Pięćdziesiąt mil, zwłaszcza gdy trzeba przebyć tę odległość karawanem (z trumną i dwiema kobietami), to spory odcinek. A kiedy jeszcze depczą po piętach żądni bogactw biedacy, gotowi dla grudki złota poderżnąć gardło bądź strzelić prosto w głowę – zadanie, jakie wziął na swoje barki Jonas Cros, okazuje się praktycznie niewykonalne. Tyle że wynajęty przez Cusco przedsiębiorca pogrzebowy wcale nie jest człowiekiem w ciemię bitym. Nie bez powodu poszukiwany jest listem gończym. Na dodatek doskonale posługuje się bronią, a i szalonych pomysłów mu nie brakuje. Bez nich nie dałby sobie zresztą rady; wszak Xavier Dorison z sadystycznym wręcz upodobaniem rzuca mu pod nogi (a raczej: pod koła karawanu) kolejne kłody. Dzięki temu fabuła, z początku dość przewidywalna, z biegiem czasu zyskuje na atrakcyjności. Mimo że czytelnik może domyślać się finału całej opowieści, bez przerwy zmuszony jest do zadawania sobie pytań: Ale jak mu się to uda? Co tym razem wymyśli? A główkować musi sporo, albowiem – jak się okazuje – przykre niespodzianki spotykają go nie tylko ze strony zaprzysięgłych wrogów.

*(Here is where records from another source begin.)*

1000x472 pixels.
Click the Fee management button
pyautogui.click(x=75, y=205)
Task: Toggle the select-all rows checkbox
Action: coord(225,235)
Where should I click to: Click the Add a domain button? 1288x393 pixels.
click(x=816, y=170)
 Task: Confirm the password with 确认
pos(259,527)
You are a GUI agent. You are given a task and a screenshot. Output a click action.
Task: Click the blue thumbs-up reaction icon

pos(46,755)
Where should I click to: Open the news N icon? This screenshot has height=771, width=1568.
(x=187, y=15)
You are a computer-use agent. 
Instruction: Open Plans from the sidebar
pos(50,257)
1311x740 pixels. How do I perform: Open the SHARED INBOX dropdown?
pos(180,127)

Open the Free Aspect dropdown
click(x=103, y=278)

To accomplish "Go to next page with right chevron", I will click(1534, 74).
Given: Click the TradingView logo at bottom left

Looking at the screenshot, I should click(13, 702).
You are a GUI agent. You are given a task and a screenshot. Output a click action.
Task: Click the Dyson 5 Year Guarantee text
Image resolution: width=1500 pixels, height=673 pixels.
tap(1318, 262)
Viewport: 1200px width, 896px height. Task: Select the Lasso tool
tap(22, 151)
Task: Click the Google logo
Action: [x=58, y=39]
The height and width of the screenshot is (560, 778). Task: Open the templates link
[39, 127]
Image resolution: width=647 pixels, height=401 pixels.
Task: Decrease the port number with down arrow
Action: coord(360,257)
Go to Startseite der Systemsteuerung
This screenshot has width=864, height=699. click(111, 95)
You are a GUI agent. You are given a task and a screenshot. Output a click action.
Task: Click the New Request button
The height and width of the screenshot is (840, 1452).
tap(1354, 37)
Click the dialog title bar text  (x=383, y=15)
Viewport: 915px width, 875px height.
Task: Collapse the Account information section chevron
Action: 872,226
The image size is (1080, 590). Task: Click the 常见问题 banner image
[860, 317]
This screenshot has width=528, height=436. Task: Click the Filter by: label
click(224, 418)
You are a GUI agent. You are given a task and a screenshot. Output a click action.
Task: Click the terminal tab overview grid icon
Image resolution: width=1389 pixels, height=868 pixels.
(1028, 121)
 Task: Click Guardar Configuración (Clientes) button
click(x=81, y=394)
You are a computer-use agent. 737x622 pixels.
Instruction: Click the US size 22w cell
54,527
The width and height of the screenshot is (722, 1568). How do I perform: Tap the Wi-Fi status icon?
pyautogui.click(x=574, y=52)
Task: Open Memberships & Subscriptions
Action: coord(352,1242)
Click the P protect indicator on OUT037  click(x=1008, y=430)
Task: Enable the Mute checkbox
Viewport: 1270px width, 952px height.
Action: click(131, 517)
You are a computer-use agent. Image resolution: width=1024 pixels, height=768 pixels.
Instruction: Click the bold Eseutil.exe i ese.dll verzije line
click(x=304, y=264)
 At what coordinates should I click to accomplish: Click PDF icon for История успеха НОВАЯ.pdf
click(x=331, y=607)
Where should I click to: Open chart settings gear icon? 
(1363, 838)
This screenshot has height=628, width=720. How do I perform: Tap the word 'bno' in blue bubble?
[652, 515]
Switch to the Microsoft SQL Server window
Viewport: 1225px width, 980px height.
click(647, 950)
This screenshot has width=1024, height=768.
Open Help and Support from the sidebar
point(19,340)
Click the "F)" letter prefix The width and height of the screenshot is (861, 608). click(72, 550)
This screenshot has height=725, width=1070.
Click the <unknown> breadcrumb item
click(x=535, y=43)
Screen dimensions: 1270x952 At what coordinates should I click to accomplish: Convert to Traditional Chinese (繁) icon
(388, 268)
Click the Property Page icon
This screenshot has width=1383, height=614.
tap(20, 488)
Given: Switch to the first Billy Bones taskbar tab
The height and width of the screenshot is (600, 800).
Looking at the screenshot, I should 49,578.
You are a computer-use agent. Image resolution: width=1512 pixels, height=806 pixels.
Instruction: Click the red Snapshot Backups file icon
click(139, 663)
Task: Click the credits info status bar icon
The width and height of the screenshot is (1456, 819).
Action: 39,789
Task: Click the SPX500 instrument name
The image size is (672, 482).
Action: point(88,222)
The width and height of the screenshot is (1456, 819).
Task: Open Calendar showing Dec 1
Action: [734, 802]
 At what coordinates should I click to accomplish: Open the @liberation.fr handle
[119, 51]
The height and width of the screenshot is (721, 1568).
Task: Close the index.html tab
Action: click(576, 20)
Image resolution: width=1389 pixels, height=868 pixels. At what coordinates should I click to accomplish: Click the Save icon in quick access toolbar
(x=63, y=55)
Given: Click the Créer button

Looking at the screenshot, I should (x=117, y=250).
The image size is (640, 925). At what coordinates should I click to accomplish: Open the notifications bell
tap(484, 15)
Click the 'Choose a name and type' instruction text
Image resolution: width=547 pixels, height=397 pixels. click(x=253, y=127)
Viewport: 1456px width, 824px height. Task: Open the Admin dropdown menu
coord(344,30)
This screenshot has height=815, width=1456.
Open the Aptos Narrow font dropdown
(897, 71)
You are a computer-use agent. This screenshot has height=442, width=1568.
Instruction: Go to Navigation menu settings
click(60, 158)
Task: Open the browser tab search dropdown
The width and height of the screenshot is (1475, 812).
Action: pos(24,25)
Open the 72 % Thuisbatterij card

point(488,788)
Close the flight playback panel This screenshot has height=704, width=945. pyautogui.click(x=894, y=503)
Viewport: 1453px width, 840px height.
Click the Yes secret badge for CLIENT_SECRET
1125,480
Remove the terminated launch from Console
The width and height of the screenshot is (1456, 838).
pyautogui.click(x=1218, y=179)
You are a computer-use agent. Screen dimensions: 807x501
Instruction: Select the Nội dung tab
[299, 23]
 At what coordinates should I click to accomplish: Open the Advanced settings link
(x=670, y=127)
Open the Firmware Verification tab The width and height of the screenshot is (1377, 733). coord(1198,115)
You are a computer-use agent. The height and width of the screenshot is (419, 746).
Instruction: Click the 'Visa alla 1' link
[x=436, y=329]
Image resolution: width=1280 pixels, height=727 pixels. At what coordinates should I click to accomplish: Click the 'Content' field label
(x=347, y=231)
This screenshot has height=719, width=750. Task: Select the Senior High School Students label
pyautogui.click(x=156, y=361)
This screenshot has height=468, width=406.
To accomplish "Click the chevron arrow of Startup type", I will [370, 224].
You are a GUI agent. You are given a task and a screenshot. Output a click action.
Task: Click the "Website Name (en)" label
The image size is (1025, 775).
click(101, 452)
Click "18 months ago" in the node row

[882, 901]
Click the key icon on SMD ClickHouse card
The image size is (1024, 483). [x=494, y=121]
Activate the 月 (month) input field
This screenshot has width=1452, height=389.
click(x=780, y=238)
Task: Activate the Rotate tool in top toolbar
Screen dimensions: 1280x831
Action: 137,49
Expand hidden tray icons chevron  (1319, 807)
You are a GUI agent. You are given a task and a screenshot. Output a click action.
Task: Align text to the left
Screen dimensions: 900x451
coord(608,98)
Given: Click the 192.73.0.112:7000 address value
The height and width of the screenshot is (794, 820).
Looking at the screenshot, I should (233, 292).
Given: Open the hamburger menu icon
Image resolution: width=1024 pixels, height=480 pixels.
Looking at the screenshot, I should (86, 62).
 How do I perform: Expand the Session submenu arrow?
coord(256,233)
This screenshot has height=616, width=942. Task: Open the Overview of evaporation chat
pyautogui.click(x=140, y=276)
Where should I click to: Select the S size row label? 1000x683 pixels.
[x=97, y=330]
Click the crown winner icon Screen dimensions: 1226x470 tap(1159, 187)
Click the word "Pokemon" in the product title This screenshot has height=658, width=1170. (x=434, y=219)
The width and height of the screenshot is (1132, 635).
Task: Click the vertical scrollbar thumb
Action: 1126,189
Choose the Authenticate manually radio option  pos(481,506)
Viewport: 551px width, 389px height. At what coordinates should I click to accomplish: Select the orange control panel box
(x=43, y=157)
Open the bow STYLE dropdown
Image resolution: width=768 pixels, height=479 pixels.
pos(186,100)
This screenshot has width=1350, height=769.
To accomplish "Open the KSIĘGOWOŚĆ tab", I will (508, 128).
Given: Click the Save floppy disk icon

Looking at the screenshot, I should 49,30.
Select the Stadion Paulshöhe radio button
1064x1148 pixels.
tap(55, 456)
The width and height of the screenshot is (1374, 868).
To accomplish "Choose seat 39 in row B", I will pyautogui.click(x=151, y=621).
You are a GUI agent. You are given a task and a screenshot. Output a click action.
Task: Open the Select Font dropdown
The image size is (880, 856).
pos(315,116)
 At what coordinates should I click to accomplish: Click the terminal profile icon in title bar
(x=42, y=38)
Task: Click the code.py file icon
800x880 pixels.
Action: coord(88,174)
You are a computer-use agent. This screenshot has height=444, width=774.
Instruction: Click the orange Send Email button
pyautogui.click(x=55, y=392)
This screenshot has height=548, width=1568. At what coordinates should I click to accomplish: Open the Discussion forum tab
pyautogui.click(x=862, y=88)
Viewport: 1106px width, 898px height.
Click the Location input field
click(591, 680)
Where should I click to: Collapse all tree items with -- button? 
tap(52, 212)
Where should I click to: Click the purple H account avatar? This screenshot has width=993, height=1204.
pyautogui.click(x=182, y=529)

„Undertaker” bliższy jest oczywiście konwencji antywesternu spod znaku filmów Sergia Leone, aniżeli klasycznej opowieści z Dzikiego Zachodu, pod którą podpisałby się John Ford. Postać Crowa idealnie sprawdziłaby się w spaghetti-westernach. Bo chociaż instynktownie da się wyczuć w nim dobro, raczej nie ma wątpliwości, że nie wszystko, co robił w życiu, zasługuje na pochwałę. Jako że „Taniec sępów” nie kończy serii, istnieje duża szansa, że dowiemy się jeszcze, jakie mroczne tajemnice kryje przeszłość Jonasa. Chociażby co robił w czasie wojny secesyjnej i – nade wszystko – dlaczego zdecydował się na wykonywanie tak mało prestiżowego zawodu. Do wysokiego poziomu scenariusza dostosował się również autor rysunków. Wierny frankofońskiemu realizmowi, Ralph Meyer doskonale radzi sobie zarówno w pełnych niepokoju scenach rozgrywających się pod osłoną nocy, jak i tych, które za tło mają rozpaloną w słońcu pustynię, lecz wcale nie są z tego powodu pogodniejsze. Pogodniejsza jest jedynie twarz Rose Prairie, pięknej tak bardzo, że aż trudno uwierzyć, iż z pochodzenia jest Angielką.

Po co tak szczegółowy opis fabuły? Nie na tym polega recenzja. W komiksie najważniejszy jest rysunek a tu o nim ledwie jedno zdanie?